=== Job ===
Below is a case summary. List every incident that it says the plaintiff's forecast of evidence tended to show.

— Start Supplied text —

Ruff v. Reeves Bros., 122 N.C. App. 221 (1996)

April 16, 1996 · North Carolina Court of Appeals · No. COA95-596
122 N.C. App. 221

BELINDA DALE RUFF, Plaintiff v. REEVES BROTHERS, INC., a Delaware Corporation; JAMES PROCTOR; SANDY ARROWOOD; ROY KNICK; TERRY ANDERS; AARON “BUD” BYERS; CHARLES MARTIN; FRED FIGGERS; HARRY WATERS; and DONALD SANE, Defendants

No. COA95-596

(Filed 16 April 1996)

Intentional Infliction of Mental Distress § 2 (NCI4th)— intentional and negligent infliction of emotional distress — jury question — action not barred by statute of limitations

Plaintiff’s forecast of evidence in an action for the intentional infliction of emotional distress created a genuine issue of material fact as to whether defendant Martin’s behavior was so extreme *222or outrageous so as to result in serious emotional harm where it tended to show that defendant, a co-worker of plaintiff, held plaintiffs arms while another co-worker pulled up plaintiff’s shirt and bra; defendant stated that he would like to have sex with plaintiff on a satellite dish; defendant told plaintiff that he had had sex with a woman on a riding lawn mower; defendant and another person pulled plaintiffs legs apart, stating that they were going to “eat” her; and there were other incidents at work of a non-sexual nature which occurred at various unspecified times. Furthermore, plaintiffs cause of action did not accrue until October 1989 when plaintiff’s severe emotional distress manifested itself and she was placed in the care of a psychologist and a psychiatrist, and this action against defendant Martin, filed in February 1992, was therefore not barred by the statute of limitations.

— End Supplied text —
— Start Records supplied —

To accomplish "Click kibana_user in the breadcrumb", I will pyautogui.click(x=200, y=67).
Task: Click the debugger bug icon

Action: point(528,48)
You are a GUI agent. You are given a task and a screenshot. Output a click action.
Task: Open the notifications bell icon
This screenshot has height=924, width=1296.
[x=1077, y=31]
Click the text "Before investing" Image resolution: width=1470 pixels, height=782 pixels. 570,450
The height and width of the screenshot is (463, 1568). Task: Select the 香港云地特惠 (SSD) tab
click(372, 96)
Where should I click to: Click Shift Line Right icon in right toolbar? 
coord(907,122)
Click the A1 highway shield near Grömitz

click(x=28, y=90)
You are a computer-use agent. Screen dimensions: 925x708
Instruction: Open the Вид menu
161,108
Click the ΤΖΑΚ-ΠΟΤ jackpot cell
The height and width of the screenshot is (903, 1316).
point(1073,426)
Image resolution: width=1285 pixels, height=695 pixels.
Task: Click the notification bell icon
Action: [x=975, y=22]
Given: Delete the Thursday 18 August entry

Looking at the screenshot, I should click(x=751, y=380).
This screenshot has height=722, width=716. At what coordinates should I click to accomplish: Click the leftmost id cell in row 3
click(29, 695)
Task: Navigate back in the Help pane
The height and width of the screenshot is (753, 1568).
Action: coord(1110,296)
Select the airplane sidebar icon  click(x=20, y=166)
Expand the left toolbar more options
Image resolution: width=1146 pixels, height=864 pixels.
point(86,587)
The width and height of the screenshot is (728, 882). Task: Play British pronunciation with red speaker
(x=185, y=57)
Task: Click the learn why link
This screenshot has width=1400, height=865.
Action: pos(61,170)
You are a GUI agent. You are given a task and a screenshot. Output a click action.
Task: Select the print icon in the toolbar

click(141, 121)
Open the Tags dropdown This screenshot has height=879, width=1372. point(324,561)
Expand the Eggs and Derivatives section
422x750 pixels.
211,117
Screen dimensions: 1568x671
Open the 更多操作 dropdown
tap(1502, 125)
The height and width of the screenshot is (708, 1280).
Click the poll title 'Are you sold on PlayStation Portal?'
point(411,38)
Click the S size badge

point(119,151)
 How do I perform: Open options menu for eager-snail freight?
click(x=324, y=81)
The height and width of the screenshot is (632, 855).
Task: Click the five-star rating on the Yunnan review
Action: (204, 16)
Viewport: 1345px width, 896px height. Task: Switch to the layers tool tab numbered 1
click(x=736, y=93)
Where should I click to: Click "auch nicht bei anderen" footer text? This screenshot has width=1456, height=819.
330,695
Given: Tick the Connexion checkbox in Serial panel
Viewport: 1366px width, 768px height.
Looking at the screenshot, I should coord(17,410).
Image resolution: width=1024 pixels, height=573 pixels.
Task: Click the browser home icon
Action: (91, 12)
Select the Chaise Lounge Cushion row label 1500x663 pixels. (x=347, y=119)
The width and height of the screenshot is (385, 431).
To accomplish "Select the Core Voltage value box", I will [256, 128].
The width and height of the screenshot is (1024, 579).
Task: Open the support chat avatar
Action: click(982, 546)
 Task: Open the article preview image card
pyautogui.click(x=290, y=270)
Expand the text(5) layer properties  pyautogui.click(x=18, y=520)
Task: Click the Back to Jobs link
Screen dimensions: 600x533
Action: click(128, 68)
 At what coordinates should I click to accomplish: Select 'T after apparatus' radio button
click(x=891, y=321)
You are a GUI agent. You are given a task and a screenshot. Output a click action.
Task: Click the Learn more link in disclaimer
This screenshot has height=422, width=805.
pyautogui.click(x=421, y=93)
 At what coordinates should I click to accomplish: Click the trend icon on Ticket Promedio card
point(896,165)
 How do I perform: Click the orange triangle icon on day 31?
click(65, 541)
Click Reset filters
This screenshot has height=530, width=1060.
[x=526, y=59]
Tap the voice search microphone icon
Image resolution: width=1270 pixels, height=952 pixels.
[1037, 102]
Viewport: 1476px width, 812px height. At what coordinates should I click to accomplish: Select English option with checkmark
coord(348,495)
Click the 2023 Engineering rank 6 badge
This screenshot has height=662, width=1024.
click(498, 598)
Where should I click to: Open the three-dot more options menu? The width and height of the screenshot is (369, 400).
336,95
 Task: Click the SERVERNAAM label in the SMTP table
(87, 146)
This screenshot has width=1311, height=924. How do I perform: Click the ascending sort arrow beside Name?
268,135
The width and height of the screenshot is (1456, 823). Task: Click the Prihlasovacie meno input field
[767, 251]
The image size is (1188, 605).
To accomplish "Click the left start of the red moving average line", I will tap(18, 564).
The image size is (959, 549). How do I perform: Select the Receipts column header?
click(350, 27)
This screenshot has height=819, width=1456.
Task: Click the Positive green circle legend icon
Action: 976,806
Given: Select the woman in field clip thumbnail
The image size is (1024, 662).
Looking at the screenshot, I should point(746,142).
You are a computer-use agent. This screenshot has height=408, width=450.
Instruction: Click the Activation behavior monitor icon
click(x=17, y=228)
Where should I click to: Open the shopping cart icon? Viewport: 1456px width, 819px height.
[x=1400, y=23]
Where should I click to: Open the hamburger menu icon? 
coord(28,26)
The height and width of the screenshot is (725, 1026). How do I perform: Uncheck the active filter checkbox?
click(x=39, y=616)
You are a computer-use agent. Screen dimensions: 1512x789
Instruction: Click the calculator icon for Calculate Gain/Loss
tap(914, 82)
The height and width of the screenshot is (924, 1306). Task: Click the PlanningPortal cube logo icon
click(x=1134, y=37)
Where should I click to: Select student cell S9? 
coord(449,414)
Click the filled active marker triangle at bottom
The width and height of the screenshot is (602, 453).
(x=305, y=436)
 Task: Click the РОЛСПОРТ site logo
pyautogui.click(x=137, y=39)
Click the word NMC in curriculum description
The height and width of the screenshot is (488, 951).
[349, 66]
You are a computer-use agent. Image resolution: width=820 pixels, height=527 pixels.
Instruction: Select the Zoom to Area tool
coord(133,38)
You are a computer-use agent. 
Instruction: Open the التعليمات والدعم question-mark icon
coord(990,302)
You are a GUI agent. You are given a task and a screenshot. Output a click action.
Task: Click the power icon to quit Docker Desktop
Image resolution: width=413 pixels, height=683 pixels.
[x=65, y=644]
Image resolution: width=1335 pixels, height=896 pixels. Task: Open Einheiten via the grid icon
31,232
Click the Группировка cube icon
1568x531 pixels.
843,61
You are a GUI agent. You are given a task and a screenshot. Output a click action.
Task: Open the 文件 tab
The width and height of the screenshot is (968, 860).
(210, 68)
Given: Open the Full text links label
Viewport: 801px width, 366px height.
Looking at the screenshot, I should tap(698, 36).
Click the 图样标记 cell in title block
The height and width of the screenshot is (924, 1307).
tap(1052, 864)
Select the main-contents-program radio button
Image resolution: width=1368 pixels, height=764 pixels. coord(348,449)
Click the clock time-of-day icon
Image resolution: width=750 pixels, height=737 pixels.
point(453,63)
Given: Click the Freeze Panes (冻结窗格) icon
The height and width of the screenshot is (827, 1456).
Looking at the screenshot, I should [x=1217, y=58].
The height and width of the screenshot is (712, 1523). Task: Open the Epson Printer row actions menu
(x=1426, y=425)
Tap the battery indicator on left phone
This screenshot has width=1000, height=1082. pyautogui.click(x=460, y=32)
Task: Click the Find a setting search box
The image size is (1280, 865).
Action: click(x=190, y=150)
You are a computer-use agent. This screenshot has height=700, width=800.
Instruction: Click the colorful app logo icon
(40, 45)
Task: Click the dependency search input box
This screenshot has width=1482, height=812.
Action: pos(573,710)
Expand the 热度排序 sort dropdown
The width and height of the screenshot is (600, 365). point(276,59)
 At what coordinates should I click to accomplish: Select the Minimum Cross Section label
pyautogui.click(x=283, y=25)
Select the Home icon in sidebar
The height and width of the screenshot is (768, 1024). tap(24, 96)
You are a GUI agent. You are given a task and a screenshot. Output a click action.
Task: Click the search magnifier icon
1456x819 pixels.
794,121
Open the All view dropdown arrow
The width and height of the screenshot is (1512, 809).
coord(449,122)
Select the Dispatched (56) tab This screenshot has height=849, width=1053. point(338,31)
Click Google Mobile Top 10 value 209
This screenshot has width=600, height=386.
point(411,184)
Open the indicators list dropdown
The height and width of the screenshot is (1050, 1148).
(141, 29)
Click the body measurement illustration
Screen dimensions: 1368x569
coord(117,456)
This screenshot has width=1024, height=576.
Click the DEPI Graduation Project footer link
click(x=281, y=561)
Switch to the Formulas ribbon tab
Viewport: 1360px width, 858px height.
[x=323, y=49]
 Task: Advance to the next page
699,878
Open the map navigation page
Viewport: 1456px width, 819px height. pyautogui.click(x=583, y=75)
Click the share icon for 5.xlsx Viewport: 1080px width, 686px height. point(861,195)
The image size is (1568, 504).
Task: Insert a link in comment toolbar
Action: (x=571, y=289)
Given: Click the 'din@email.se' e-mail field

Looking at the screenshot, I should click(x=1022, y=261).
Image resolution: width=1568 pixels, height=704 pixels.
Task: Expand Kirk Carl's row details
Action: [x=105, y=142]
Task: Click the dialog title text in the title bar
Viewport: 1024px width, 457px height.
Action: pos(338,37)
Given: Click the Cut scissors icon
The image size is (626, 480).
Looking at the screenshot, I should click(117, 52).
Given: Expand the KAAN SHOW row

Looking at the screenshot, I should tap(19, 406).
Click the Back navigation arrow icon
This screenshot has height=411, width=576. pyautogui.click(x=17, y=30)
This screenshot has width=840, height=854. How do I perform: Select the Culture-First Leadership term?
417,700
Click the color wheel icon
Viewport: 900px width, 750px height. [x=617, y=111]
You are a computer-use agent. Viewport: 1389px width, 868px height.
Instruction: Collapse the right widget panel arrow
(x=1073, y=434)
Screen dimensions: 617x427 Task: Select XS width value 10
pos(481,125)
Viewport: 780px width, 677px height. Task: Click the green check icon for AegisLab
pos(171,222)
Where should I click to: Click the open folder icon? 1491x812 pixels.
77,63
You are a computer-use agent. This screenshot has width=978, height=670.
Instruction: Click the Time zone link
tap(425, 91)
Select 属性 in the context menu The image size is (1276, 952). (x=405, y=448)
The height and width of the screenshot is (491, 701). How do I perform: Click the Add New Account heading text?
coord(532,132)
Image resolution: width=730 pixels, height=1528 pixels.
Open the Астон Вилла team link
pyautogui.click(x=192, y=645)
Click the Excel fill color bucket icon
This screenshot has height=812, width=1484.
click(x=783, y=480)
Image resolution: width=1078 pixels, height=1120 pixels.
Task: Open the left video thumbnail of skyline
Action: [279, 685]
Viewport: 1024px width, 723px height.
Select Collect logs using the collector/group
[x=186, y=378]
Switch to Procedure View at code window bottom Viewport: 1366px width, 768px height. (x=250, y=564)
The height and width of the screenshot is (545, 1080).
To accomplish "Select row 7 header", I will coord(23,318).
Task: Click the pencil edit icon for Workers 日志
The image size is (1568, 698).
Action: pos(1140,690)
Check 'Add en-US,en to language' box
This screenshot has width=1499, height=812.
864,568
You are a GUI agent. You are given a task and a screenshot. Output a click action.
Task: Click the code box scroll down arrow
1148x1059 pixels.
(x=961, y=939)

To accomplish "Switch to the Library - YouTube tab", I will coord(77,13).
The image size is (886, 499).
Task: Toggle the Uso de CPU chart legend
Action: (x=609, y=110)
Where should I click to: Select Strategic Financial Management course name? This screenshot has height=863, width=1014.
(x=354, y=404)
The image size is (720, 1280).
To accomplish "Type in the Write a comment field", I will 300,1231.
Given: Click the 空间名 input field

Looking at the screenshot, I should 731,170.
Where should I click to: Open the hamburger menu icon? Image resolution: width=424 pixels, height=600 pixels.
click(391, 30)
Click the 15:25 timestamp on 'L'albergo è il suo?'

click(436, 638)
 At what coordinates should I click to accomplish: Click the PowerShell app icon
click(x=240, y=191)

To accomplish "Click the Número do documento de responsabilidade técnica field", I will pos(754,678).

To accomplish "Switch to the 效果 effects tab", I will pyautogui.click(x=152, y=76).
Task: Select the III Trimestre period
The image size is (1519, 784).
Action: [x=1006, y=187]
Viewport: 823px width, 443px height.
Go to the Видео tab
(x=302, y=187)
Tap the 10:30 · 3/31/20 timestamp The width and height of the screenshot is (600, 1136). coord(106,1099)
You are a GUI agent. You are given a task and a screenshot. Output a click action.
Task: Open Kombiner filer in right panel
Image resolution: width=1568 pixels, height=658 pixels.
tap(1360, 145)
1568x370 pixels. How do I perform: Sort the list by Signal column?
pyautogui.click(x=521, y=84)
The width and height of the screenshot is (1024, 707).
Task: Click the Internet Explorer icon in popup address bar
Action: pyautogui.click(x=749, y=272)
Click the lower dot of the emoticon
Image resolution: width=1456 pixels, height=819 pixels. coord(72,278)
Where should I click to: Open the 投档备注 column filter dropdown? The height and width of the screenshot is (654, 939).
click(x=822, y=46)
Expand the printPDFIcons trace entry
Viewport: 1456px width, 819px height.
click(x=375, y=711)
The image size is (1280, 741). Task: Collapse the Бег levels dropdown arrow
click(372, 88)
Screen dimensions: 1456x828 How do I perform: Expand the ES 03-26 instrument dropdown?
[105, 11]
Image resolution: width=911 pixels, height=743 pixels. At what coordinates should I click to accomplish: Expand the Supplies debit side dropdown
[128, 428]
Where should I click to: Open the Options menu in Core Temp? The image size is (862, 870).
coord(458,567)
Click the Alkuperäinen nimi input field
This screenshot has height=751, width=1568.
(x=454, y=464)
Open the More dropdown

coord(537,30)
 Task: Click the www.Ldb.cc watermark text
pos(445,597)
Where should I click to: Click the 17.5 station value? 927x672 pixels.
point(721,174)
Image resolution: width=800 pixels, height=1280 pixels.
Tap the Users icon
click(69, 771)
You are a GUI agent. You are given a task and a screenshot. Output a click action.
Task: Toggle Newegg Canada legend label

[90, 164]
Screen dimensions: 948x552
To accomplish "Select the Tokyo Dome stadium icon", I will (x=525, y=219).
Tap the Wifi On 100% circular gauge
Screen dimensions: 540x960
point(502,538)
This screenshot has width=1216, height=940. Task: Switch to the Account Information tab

— End Records supplied —

=== Solution to the problem ===
- Defendant Martin held the plaintiff's arms while another co-worker pulled up her shirt and bra.
- He said that he would like to have sex with the plaintiff on a satellite dish.
- He told the plaintiff that he had had sex with a woman on a riding lawn mower.
- He and another person pulled the plaintiff's legs apart, saying that they were going to "eat" her.
- Other incidents of a non-sexual nature occurred at work at various unspecified times.